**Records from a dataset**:
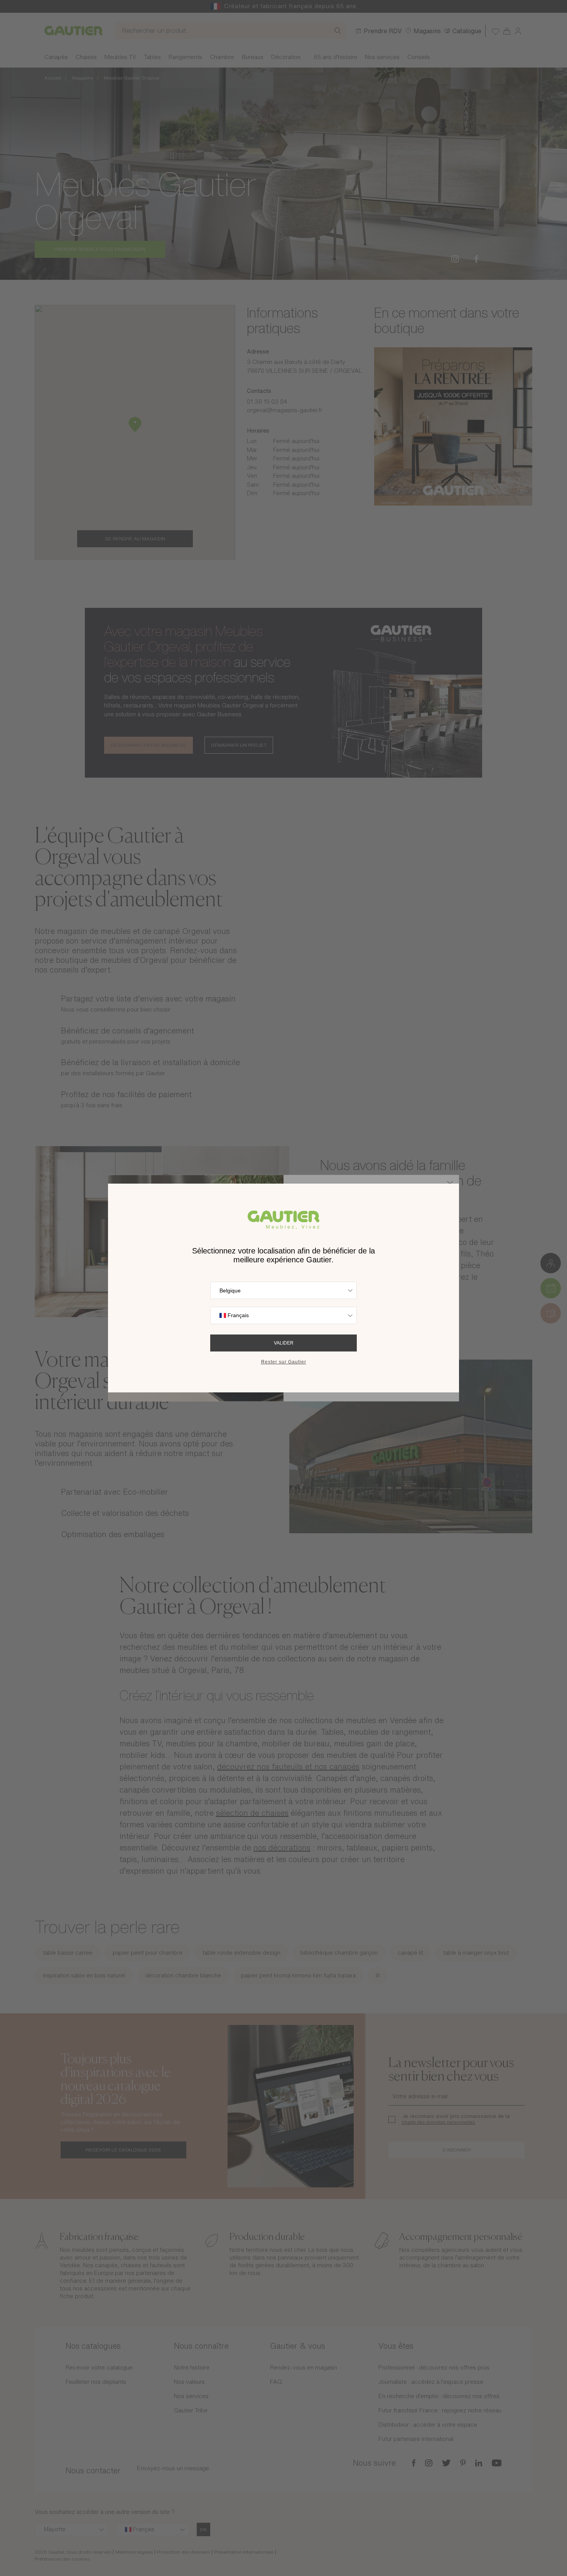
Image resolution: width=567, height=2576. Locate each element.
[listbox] (283, 1290)
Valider (284, 1343)
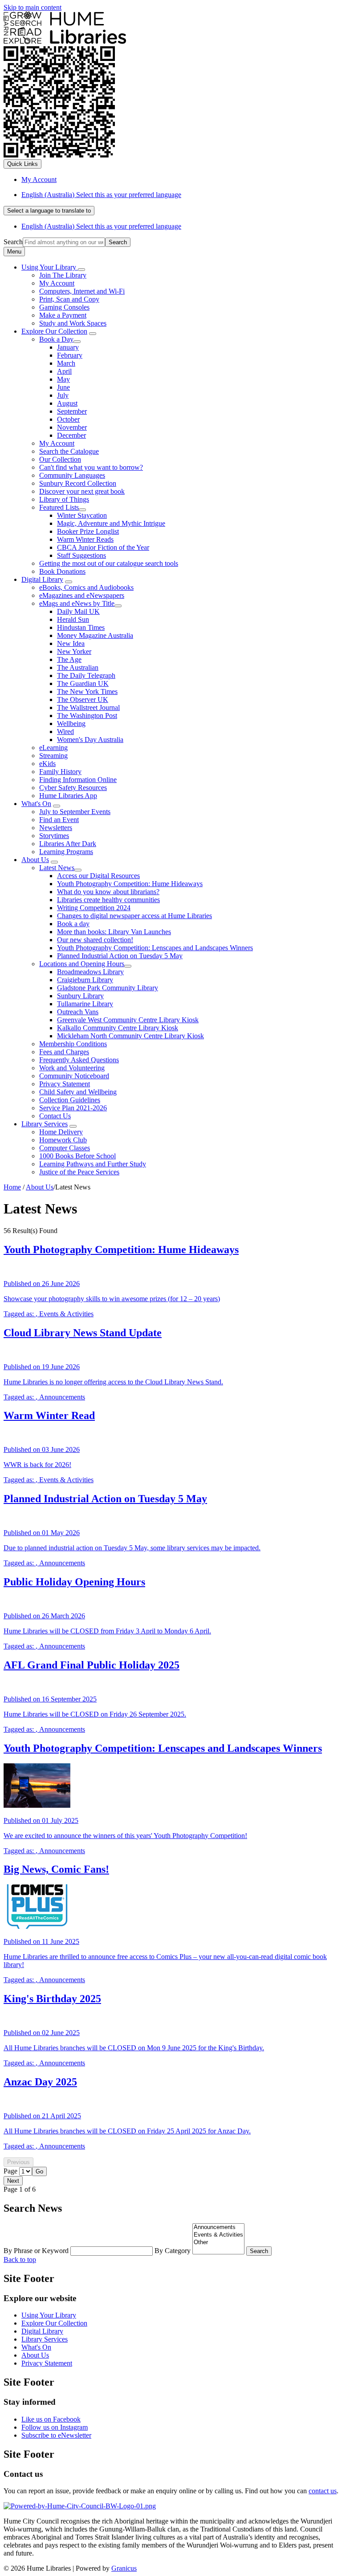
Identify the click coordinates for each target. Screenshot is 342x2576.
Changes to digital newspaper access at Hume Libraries (134, 915)
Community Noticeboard (74, 1076)
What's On (36, 803)
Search (13, 242)
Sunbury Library (80, 996)
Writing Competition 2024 (93, 907)
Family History (60, 771)
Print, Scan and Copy (69, 299)
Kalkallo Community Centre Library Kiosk (117, 1028)
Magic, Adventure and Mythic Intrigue (111, 523)
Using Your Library (48, 2315)
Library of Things (64, 499)
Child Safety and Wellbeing (78, 1092)
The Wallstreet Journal (88, 707)
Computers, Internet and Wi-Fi (82, 291)
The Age (69, 659)
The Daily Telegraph (86, 675)
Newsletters (55, 827)
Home (12, 1187)
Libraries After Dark (67, 843)
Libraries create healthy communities (108, 899)
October (68, 419)
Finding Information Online (78, 779)
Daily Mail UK (78, 611)
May (63, 379)
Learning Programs (66, 851)
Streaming (53, 755)
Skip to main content (32, 7)
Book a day (73, 923)
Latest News (56, 867)
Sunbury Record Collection (77, 483)
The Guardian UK (83, 683)
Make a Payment (62, 315)
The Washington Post (87, 715)
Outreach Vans (77, 1012)
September (72, 411)
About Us (35, 859)
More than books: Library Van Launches (114, 931)
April (64, 371)
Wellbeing (71, 723)
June (63, 387)
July (63, 395)
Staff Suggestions (81, 555)
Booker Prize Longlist (88, 531)
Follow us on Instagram (54, 2427)
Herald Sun (73, 619)
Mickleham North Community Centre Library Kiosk (130, 1036)
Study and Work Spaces (72, 323)
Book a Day (56, 339)
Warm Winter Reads (85, 539)
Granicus (124, 2568)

**Brief**:
The response must hold only the lines above from the line with "April (64, 371)" through the line with "Study and Work Spaces (72, 323)", each copied exactly, both ends kept.

**Expected answer**:
April (64, 371)
Wellbeing (71, 723)
June (63, 387)
July (63, 395)
Staff Suggestions (81, 555)
Booker Prize Longlist (88, 531)
Follow us on Instagram (54, 2427)
Herald Sun (73, 619)
Mickleham North Community Centre Library Kiosk (130, 1036)
Study and Work Spaces (72, 323)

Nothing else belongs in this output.